The Dublin Rape Crisis Centre (DRCC) kept its vital work going even during the most difficult days of the pandemic as callers found trauma worsened during lockdown, Josepha Madigan (Minister of State for Special Education and Inclusion) said this morning at the launch of its annual report and statistical supplement 2020.
Madigan said the report was an important document which gives an overview of the experience of survivors and those who worked to support them over the past year.
Madigan said, “we know that COVID-19 has meant difficult but necessary changes for all sections of society. Irish society has faced a lot of hardship and restrictions on freedom.”
However, the waiver during lockdown of the five km travel limit for those fleeing the harm of sexual violence was welcomed by the junior minister.
Madigan continued, “I’ve always wanted victims of these horrific crimes to know that they are a priority for Government. Many of those who suffer sexual violence are often afraid to speak out about their experiences. Many victims carry their trauma quietly, a secret burden, and we should respond with kindness and by listening.”
Lessons on sexual consent should be a core part of the third-level experience, Madigan said, because consent is about respect for the autonomy of the other person.
Sexual violence is never justifiable and can never be accepted or excused, she said.
The need for refuge from danger does not change because of the pandemic, Madigan said, and the feeling of being trapped when society felt closed will have only added to the trauma.
”Sexual violence is a scourge on society. It is oppressive, abusive and inhumane,” she added.
She described sexual violence as the very worst element of a culture that does not view women as equal, and which has existed for centuries.
“Over recent decades we have made huge strides to embed equality for all at the heart of our national life,” she added.
However, there remains much to do, and as a woman, she sees how having more women at the discussion table can improve policy-making and national debates.
Madigan commended the ongoing work of the DRCC which maintained its services during a difficult time.
Women are the majority of victims.
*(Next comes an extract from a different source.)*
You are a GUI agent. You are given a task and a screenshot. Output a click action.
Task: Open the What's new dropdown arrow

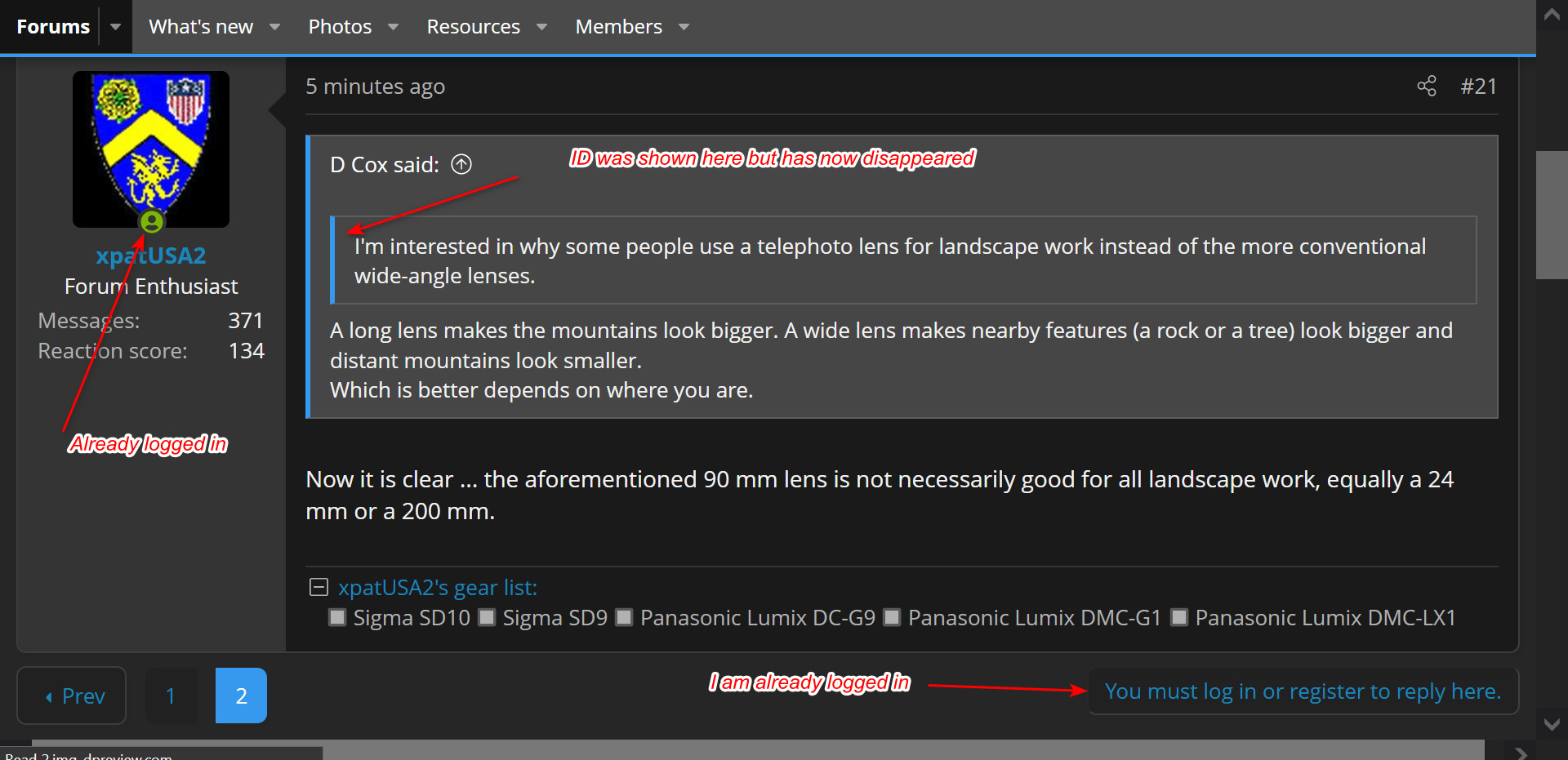[275, 27]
They make up 83% of contacts to the DRCC helpline, with men at just almost 17%.
Almost 23%of contacts were in the 50-59 age group.
Sexual harassment was mentioned by 1.5% of those who contacted the helpline.
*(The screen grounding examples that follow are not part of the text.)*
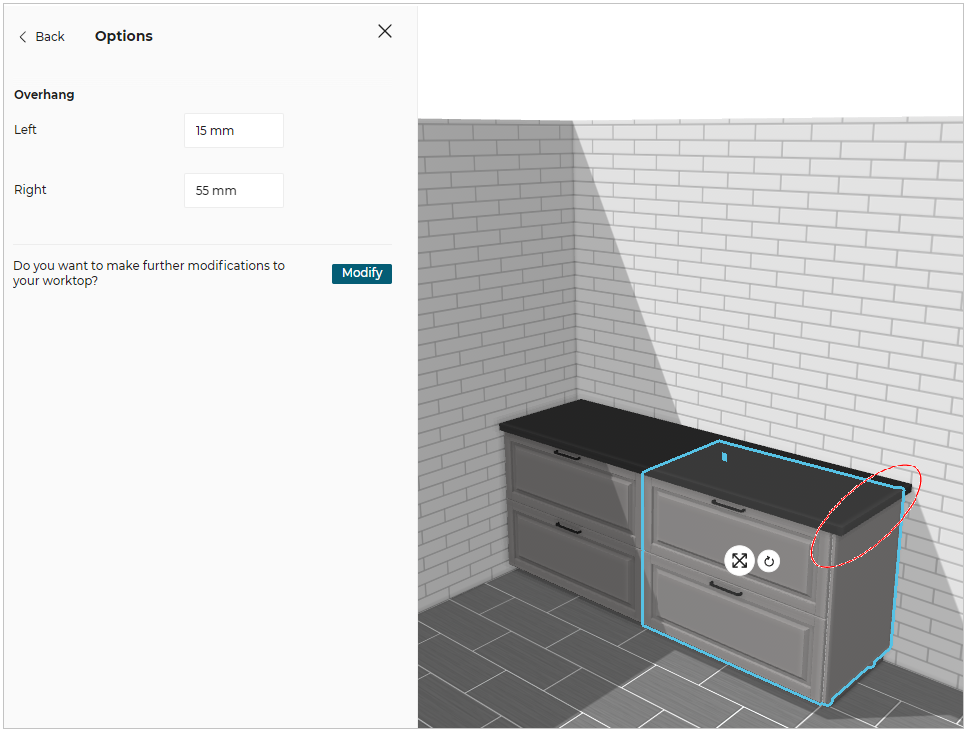Screen dimensions: 967x730
Task: Click the X icon to close Options
Action: [384, 31]
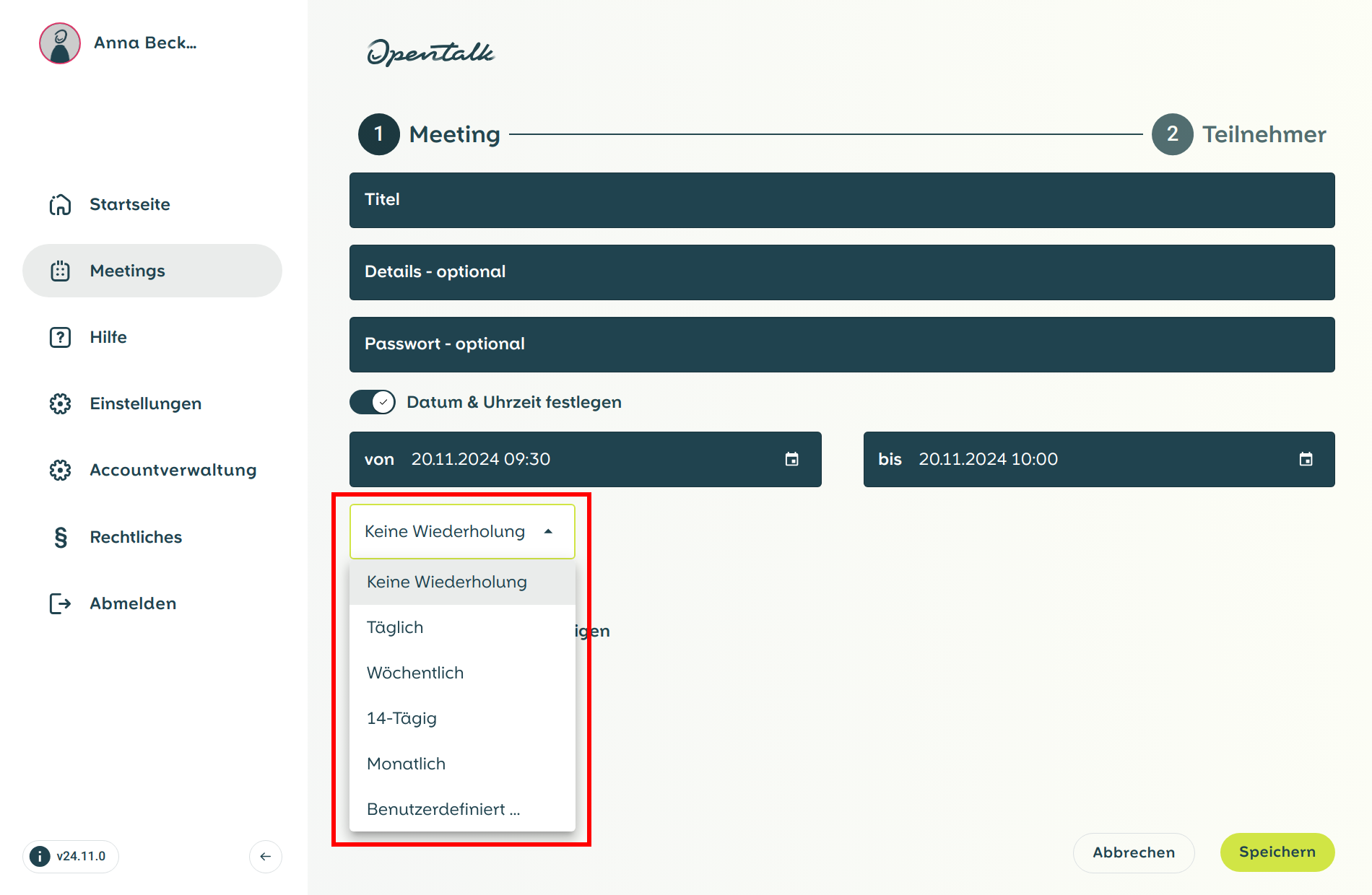The height and width of the screenshot is (895, 1372).
Task: Click the Abbrechen button
Action: [1133, 852]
The total number of first-time contacts was 6,451, just over half of the total.
DRCC chair Noeline Blackwell said that the organisation aims for respect, equality and kindness.
Manager of the national helpline Michelle Grehan said isolation, lack of privacy and fear of judgment were paramount for callers during the lockdown, and restrictions often triggered trauma as support systems vanished overnight.
Callers reported increasing levels of distress, magnified by an increased sense of isolation.
Finding the private space to call a helpline was difficult for many callers. The line had over 13,000 contacts last year.
Of those who disclosed abuse in 2020, 49% concerned rape, while 27% were about child sexual abuse, with adult sexual assault at 10%.
The launch late last year of a webchat facility was a source of comfort to many callers, who also called while out on walks or from their car.
Those holding on to earlier trauma often decided to make a report or take other actions, as a result of the restrictions of lockdown, and the increased time to think.